Publicado 21/07/2026 18:06

Gavi não quer que Leandro Paredes seja punido: “É aquele lado um pouco mais violento do futebol”

Fabian Ruiz e Gavi posam para uma foto durante a homenagem em sua cidade, Los Palacios, após conquistarem o Campeonato Mundial da FIFA com a Seleção Espanhola, em 21 de julho de 2026, em Los Palacios, Sevilha, Espanha.
Joaquín Corchero / AFP7 / Europa Press

MADRID 21 jul. (EUROPA PRESS) -

O jogador da seleção espanhola Pablo Páez Gavira, conhecido como “Gavi”, se manifestou contra a possibilidade de jogadores como Nahuel Molina e Leandro Paredes, que iniciaram uma briga ao final da final da Copa do Mundo entre Espanha e Argentina, serem “suspensos” por seu comportamento, já que isso faz parte de “aquela faceta do futebol que é um pouco mais violenta”, embora reconheça que isso não transmita “uma boa imagem para as crianças”.

“Vou ser sincero: não acho que eles devam ser suspensos.
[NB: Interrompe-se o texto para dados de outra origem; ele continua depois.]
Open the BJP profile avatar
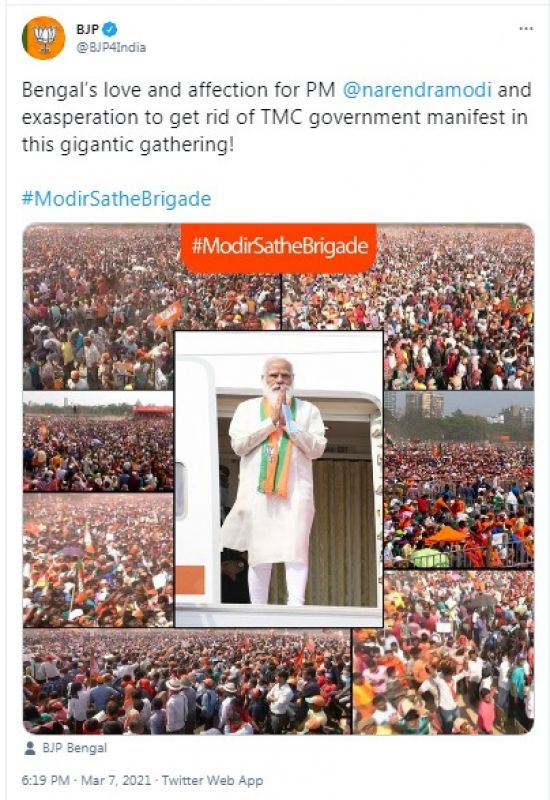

Entendo que não seja uma boa imagem para os garotos, para as crianças, mas acho que também existe essa parte do futebol que é um pouco mais violenta. Talvez o mais lógico para mim fosse expulsá-los da partida e pronto, mas tudo faz parte do futebol e tem que ser assim sempre”, afirmou à imprensa.

Gavi se viu envolvido em uma briga ao final da final em Nova Jersey, onde a Espanha venceu a Argentina na prorrogação graças a um gol de Ferran Torres (1 a 0). Nahuel Molina deu um soco em Rodri e Eric Garcia foi repreendê-lo. Leandro Paredes segurou o jogador do Barcelona pelo pescoço antes que Gavi fosse em sua defesa, sendo derrubado pelo argentino. Na confusão, Roberto Ayala, membro da comissão técnica da Albiceleste, também desferiu um soco no pescoço de Dani Olmo.

O meio-campista do FC Barcelona e o jogador do Paris Saint-Germain, Fabián Ruiz, receberam nesta terça-feira uma homenagem em sua cidade, Los Palacios y Villafranca (Sevilha), pela conquista do título mundial, e receberam o equivalente ao seu peso em tomates. “Fui para Barcelona aos 10 anos e deixei muitas coisas aqui na minha cidade”, lembrou Gavi.

“Lembro que não queria ir embora porque me sentia bem e estava tranquilo aqui na minha cidade. Não sabia para onde estava indo, mas meus pais sabiam e me levaram para Barcelona. Por sorte, lá fui muito bem criado e me deixaram as coisas bem claras na cabeça, e hoje continuo assim”, concluiu.